Konsep ini lalu dimatangkan dan diformulasikan oleh Galileo Galilei 600 tahun setelah
wafatnya Al Biruni. Sebagai sosok yang gemar membaca dan menulis, kepakaran Al-Biruni tak
hanya di bidang ilmu eksakta. Ia juga mahir dalam disiplin filsafat. Karena itu, ia dikenal sebagai
salah seorang filsuf Muslim yang amat berpengaruh. Pemikiran filsafat Al-Biruni banyak
dipengaruhi oleh pemikiran filsafat Al-Farabi, A1-Kindi, dan Al-Mas'udi (w. 956 M). Hidup
sezaman dengan filsuf besar dan pakar kedokteran Muslim, Ibnu Sina, Al-Biruni banyak
berdiskusi dengan Ibnu Sina, baik secara langsung maupun melalui surat menyurat. Keduanya
tak jarang terlibat debat sekitar pemikiran filsafat. Ia misalnya menentang aliran paripatetik yang
dianut oleh Ibnu Sina dalam banyak aspek. AlBiruni memperlihatkan ketidaktergantungan yang
agak besar terhadap filsafat Aristoteles dan kritis terhadap beberapa hal dalam -fisika paripatetik,
seperti dalam masalah gerak dan tempat. Semua yang dilakukannya itu selalu ia landaskan pada
prinsip-prinsip Islam, serta meletakkan sains sebagai sarana untuk menyingkap rahasia alam.

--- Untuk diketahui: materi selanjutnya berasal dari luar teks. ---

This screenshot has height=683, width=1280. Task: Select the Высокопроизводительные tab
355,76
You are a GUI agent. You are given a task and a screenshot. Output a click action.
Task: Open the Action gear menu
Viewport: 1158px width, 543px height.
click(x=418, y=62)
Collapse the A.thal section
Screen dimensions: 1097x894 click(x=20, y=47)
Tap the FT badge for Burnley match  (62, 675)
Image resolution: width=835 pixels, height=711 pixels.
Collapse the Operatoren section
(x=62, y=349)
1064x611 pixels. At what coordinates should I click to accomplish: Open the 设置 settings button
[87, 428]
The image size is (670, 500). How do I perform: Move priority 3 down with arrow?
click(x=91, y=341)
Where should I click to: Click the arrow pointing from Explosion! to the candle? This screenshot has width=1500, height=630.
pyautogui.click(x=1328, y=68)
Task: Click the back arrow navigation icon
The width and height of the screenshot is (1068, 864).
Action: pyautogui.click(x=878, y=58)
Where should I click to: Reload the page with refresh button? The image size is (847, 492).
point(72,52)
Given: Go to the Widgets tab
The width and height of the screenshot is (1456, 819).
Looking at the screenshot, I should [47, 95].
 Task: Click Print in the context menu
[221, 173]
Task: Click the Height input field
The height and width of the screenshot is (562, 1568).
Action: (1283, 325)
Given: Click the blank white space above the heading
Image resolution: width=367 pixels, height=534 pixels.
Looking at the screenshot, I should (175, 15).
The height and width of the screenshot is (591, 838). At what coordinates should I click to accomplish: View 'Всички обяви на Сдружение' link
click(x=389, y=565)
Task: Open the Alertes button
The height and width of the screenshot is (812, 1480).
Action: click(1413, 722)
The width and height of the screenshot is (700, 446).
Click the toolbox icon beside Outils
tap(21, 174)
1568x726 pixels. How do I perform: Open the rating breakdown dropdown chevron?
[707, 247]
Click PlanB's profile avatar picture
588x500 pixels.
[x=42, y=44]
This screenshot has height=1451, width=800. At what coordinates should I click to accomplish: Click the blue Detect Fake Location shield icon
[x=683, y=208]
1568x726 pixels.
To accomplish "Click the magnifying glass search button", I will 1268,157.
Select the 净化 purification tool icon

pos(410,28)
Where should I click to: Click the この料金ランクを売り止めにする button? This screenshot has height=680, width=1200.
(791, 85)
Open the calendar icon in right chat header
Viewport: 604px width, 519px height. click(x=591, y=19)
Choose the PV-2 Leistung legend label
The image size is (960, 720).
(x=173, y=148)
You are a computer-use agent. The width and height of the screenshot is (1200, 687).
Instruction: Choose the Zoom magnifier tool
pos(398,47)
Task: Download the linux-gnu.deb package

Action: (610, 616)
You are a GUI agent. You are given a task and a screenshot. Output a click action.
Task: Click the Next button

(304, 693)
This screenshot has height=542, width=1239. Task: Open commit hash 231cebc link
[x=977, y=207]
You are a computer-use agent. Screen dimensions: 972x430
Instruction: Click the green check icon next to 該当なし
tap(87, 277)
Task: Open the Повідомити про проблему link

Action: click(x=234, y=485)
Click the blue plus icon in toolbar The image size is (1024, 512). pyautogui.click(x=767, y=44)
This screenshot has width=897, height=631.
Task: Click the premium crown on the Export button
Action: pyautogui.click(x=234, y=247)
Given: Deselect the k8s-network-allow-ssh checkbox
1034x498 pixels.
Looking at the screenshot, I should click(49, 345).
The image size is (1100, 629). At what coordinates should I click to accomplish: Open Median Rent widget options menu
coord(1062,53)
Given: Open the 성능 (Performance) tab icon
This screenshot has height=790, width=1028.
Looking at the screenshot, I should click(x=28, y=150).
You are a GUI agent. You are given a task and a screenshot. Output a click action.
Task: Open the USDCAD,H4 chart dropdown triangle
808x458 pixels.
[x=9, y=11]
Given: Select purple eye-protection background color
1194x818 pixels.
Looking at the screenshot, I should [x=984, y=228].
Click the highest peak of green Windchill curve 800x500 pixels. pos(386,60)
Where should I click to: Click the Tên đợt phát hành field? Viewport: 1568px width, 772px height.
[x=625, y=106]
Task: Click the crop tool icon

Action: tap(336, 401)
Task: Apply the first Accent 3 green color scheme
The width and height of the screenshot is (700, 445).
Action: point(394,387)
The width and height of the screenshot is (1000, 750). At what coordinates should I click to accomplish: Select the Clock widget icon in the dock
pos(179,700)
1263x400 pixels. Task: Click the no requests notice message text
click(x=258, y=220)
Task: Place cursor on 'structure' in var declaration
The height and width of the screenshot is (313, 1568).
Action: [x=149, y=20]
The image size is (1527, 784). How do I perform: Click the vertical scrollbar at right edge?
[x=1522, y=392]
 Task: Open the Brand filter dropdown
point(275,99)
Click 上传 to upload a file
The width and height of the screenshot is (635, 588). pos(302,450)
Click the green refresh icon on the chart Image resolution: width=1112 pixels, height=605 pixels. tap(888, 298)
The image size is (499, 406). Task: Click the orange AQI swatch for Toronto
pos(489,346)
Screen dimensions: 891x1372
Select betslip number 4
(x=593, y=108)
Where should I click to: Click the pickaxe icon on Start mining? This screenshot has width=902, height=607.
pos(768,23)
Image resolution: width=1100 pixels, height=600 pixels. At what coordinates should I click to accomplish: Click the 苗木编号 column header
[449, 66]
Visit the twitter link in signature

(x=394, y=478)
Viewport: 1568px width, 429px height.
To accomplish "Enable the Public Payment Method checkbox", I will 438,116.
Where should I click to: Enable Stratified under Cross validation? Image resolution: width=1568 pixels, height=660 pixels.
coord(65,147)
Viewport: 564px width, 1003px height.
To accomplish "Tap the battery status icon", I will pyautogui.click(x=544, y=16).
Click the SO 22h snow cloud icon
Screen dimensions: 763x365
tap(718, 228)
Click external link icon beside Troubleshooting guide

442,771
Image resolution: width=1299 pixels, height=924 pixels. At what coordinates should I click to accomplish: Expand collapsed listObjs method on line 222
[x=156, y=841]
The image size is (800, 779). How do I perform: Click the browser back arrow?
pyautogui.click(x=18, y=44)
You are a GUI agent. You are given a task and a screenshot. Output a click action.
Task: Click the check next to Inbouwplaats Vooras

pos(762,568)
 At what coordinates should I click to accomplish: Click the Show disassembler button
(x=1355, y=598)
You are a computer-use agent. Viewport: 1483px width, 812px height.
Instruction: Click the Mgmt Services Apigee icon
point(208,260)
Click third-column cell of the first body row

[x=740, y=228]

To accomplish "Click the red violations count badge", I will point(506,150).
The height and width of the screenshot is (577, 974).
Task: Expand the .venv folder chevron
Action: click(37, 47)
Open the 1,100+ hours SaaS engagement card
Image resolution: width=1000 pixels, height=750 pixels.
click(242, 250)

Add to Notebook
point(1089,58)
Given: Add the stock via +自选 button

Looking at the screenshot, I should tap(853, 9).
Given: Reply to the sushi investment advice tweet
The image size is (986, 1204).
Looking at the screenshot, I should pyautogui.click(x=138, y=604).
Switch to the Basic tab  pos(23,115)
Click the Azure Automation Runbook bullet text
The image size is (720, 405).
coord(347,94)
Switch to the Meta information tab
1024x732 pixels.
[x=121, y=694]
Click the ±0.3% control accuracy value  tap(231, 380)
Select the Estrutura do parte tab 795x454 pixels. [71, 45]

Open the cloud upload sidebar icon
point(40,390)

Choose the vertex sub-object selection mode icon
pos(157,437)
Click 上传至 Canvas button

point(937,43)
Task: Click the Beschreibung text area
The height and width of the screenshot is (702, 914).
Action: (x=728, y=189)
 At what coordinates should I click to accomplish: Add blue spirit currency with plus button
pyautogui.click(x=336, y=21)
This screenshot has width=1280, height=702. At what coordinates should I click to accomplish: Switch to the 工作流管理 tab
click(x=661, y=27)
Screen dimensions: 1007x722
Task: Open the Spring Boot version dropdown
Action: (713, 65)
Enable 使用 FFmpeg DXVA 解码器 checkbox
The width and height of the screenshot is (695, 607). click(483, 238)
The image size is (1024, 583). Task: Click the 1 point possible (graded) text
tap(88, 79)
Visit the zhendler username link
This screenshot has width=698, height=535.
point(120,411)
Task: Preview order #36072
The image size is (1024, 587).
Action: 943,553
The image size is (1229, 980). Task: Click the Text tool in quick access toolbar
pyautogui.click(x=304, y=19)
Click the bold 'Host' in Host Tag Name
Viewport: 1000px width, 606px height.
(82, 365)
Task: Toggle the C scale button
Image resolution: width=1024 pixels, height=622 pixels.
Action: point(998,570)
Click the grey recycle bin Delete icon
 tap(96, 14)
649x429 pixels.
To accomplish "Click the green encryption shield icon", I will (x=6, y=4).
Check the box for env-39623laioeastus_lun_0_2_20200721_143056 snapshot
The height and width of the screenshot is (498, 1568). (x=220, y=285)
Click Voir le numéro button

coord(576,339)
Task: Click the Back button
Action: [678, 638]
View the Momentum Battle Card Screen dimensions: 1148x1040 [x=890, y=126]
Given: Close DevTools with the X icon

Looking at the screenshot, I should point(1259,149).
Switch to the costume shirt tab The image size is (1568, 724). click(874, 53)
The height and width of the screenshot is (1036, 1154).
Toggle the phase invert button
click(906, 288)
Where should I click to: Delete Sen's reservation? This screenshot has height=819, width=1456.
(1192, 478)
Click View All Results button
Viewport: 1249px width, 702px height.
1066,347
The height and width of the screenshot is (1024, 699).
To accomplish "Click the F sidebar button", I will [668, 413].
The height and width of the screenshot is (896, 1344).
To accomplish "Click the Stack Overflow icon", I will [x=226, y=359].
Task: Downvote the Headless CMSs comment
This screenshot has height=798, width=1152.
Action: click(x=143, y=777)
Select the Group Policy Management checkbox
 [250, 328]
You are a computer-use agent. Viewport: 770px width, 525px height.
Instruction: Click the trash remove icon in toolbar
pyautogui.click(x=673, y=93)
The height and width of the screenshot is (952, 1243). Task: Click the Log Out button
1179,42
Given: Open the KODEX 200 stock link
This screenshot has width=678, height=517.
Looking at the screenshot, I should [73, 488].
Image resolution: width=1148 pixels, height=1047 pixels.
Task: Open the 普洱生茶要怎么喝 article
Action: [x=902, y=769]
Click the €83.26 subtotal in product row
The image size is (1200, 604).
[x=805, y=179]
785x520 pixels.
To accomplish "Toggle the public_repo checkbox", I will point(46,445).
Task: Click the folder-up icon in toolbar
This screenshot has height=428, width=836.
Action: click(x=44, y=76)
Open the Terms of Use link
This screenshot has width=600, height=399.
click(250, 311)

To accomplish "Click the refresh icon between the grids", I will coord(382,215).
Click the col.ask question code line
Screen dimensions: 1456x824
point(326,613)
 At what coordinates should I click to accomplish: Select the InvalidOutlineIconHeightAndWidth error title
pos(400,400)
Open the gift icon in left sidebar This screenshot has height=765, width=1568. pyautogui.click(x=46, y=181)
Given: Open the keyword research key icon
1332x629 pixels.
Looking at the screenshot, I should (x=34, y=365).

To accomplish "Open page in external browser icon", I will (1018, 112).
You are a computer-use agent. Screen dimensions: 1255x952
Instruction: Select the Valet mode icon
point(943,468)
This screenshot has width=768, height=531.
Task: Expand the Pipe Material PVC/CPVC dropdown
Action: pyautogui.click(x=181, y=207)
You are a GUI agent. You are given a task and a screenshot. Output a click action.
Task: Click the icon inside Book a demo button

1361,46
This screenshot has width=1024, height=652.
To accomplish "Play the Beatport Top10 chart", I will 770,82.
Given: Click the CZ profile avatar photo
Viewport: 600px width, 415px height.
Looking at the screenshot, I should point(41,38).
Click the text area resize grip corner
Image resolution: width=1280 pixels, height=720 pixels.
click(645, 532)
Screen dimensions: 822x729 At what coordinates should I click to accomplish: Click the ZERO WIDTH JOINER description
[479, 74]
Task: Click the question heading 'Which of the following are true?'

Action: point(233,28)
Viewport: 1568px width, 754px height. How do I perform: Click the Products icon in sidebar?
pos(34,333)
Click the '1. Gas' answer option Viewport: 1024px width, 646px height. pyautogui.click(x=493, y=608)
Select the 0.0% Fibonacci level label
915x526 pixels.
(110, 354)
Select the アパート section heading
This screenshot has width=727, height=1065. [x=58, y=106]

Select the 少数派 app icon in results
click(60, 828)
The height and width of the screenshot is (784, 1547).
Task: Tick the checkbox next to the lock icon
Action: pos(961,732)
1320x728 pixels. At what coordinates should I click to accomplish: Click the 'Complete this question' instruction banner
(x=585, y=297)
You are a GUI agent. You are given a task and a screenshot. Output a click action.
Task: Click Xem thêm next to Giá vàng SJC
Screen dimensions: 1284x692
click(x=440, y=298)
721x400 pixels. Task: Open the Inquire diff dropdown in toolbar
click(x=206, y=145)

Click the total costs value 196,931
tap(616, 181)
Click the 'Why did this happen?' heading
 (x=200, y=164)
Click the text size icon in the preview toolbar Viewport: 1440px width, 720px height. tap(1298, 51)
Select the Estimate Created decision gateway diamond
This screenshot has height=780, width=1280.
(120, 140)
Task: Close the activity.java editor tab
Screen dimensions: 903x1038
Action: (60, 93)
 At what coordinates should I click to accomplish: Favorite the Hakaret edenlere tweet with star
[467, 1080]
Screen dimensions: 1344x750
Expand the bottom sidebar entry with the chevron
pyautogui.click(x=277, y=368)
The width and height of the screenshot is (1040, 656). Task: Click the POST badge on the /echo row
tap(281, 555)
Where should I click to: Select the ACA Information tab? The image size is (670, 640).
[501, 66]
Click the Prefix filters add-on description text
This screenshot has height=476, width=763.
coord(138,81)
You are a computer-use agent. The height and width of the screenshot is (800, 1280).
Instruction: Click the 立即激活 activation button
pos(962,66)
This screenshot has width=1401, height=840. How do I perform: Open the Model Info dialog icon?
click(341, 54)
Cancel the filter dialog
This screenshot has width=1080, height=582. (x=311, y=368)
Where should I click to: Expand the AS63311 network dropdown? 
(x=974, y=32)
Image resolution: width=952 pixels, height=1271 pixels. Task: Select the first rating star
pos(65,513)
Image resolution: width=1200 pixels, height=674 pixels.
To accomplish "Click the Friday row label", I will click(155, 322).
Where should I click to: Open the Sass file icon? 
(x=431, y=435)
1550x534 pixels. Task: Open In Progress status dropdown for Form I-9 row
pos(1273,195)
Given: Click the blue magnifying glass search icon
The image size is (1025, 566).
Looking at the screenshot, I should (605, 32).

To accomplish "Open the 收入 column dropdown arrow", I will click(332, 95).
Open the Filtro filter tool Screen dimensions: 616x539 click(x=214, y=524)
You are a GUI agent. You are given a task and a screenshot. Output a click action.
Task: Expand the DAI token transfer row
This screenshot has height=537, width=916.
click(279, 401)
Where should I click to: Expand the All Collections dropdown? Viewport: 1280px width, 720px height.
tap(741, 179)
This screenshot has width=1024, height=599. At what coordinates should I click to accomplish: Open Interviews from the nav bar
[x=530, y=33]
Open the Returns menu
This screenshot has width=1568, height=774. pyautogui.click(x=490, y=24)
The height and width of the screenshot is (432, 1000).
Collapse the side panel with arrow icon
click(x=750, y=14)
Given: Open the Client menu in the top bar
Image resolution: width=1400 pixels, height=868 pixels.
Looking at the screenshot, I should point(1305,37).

Hasil eksperimen dan penelitiannya selalu bermuara pada pengakuan keberadaan Sang Pencipta
(Allah). Ketika seorang ilmuwan, kata Al-Biruni, akan memutuskan untuk membedakan
kebenaran dan kepalsuan, dia harus menyelidiki dan mempelajari alam. Kalau pun ia tidak
membutuhkan hal ini, maka ia perlu berpikir tentang hukum alam yang mengatur cara-cara kerja
alam semesta. Ini akan dapat mengarahkannya untuk mengetahui kebenaran dan membuka jalan
baginya untuk mengetahui Wujud' yang mengaturnya.